POLECENIE 1: Przetłumacz na angielski zdanie z artykułu o Nagrodach Nobla: „Komitety noblowskie są od lat atakowane za niedostrzeganie kobiet.”

FRAGMENT DOKUMENTU:
Osoby czytające wydania polityki

„Polityka”. Największy tygodnik w Polsce.

Wiarygodność w czasach niepewności.

Subskrybuj z rabatem
Świat

Kogel Nobel

Burze wokół Nobla

Pokojowy Nobel dla Obamy - największe zaskoczenie Pokojowy Nobel dla Obamy - największe zaskoczenie Chameleons Eye / BEW
10 grudnia, w rocznicę śmierci wynalazcy dynamitu, wręczono w Sztokholmie i Oslo Nagrody Nobla. W tym roku szczególnie niebanalne.
Rumuńska pisarka Herta Müller cierpliwie pracowała na swój sukcesACTIONPRESS/BEW Rumuńska pisarka Herta Müller cierpliwie pracowała na swój sukces
Żartowano, że Watykan prędzej mianuje kobietę biskupem niż otrzyma ona ekonomicznego Nobla. Przyznano go w tym roku Elinor OstromJohn Sommers/Reuters/Forum Żartowano, że Watykan prędzej mianuje kobietę biskupem niż otrzyma ona ekonomicznego Nobla. Przyznano go w tym roku Elinor Ostrom

W liczącej już ponad 100 lat historii Nagród Nobla ten rok zapisze się wyjątkowo i to nie tylko z powodu wrzawy wokół pokojowego uhonorowania Baracka Obamy. Po raz pierwszy bowiem wśród 12 laureatów znalazło się aż pięć kobiet, co jest bliskie parytetowi i z grubsza odpowiada skandynawskim normom równouprawnienia, nakazującym, żeby każda płeć była reprezentowana w różnych zespołach w co najmniej 40 proc. Komitety noblowskie są od lat atakowane za niedostrzeganie kobiet. W tym roku, bardziej niż poprzednio, ujawniły się też ściśle tajne mechanizmy przyznawania nagród. Pojawiły się nawet poszlaki korupcji towarzyszącej rzekomo decyzjom noblowskich komitetów. Histeryczne niemal reakcje na przyznanie pokojowej Nagrody Nobla niedawno zaprzysiężonemu prezydentowi USA paradoksalnie ukazały jednak, jak ogromne ma ona znaczenie w świecie.

Przeciek literacki

W tym roku nagrodę dla Herty Müller przyjęto dość przychylnie, chociaż odezwały się głosy, że jej książki wpisują się w nurt przypominania niemieckich cierpień wojennych. Tegoroczna nagroda literacka zwróciła jednak uwagę z innych względów. Po raz drugi z rzędu czołowy szwedzki dziennik „Dagens Nyheter” zamieścił sylwetkę laureatki i opis jej twórczości przed oficjalnym werdyktem, co nasunęło podejrzenia wobec Akademii Szwedzkiej, uważanej dotychczas za szczelną jak szwajcarski zegarek. Szefowa redakcji kulturalnej gazety Maria Schottenius tłumaczyła się, twierdząc, że było to tylko udane wróżenie z fusów, ale mało kto, zwłaszcza inni krytycy, potraktował to serio. Szwedzki Instytut ds. Korupcji sugerował nawet delikatnie, że należałoby zbadać, czy nie doszło do podyktowanego prywatnym interesem przecieku.

DANE DO PRZETWORZENIA:
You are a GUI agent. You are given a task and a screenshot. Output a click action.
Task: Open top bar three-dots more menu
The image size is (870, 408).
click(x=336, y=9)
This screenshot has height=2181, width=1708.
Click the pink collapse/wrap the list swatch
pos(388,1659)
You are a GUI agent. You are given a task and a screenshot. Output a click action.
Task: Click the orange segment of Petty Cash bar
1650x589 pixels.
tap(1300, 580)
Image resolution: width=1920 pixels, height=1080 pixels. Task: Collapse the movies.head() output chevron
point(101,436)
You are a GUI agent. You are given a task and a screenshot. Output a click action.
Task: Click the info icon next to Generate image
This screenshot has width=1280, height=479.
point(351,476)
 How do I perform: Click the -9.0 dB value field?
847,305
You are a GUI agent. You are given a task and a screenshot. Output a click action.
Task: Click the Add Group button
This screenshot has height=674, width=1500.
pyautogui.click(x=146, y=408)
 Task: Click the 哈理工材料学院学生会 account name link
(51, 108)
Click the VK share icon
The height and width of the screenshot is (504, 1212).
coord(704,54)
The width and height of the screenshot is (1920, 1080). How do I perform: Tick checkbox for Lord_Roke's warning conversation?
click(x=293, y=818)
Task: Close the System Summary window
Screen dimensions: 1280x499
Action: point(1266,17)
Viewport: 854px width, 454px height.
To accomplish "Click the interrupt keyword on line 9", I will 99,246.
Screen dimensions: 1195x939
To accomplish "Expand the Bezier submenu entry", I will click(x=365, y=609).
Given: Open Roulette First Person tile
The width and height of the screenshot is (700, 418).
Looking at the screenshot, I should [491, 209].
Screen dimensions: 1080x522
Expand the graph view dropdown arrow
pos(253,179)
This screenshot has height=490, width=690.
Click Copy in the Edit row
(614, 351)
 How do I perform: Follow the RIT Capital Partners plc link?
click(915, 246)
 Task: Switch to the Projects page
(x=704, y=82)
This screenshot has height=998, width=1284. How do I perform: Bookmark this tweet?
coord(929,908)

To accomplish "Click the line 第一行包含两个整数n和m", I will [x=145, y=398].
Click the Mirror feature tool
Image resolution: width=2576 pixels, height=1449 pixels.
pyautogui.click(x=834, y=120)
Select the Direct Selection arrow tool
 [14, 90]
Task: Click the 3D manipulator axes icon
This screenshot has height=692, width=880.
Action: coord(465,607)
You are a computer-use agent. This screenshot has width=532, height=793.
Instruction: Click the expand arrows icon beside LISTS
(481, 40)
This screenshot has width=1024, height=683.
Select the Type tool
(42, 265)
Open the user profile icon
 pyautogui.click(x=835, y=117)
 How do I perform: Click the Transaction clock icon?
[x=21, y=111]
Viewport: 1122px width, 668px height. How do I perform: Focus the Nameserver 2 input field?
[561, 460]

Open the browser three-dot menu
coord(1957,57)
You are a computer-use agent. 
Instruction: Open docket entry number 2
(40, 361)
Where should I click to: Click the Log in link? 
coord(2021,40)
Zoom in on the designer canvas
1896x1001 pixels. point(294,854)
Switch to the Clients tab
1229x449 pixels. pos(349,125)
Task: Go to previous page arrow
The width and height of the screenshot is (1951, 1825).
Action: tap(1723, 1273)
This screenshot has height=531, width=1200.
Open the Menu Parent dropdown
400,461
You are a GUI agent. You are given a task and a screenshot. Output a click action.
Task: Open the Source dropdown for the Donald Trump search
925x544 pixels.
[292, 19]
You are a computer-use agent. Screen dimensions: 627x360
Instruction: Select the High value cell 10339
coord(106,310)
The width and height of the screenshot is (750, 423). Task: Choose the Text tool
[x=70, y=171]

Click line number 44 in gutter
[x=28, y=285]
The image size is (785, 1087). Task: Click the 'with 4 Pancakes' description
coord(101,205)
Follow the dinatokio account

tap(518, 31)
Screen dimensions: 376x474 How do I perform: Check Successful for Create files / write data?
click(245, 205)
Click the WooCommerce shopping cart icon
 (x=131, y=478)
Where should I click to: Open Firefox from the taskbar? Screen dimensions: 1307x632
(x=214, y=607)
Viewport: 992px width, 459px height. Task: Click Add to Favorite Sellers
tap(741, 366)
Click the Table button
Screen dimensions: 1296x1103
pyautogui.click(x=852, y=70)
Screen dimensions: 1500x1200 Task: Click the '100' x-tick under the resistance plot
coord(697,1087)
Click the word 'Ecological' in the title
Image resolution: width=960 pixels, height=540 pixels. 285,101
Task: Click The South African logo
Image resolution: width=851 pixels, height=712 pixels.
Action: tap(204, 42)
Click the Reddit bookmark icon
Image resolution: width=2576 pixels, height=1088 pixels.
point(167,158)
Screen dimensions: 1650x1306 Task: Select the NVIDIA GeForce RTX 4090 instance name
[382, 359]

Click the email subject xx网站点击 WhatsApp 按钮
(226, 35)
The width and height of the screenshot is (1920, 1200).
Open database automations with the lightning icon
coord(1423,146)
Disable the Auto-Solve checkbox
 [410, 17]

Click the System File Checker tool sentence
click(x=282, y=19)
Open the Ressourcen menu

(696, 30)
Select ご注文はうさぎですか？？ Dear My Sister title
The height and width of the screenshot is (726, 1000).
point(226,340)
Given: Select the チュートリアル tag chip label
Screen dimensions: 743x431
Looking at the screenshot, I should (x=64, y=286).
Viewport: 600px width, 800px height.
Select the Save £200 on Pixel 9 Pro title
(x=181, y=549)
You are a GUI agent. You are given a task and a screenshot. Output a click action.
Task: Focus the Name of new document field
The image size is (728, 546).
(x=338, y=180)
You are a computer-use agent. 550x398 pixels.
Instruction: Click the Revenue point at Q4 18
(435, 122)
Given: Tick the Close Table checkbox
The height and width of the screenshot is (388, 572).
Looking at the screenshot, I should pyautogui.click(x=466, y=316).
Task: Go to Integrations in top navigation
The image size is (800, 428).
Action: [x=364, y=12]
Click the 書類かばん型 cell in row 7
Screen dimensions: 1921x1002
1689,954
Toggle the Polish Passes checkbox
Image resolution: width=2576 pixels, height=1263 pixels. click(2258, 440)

POLECENIE 2: Przepisz wiersze listingu razem z poleceniami, zaczynając od pierwszego wiersza listingu i kończąc na wierszu z „point(101,436)” włącznie. Każdą współrzędną w odpowiedziach zmień o -22.

WYNIK 1: The Nobel committees have been attacked for years for failing to notice women.

WYNIK 2:
You are a GUI agent. You are given a task and a screenshot. Output a click action.
Task: Open top bar three-dots more menu
The image size is (870, 408).
click(x=314, y=-13)
This screenshot has height=2181, width=1708.
Click the pink collapse/wrap the list swatch
pos(366,1637)
You are a GUI agent. You are given a task and a screenshot. Output a click action.
Task: Click the orange segment of Petty Cash bar
1650x589 pixels.
tap(1278, 558)
Image resolution: width=1920 pixels, height=1080 pixels. Task: Collapse the movies.head() output chevron
point(79,414)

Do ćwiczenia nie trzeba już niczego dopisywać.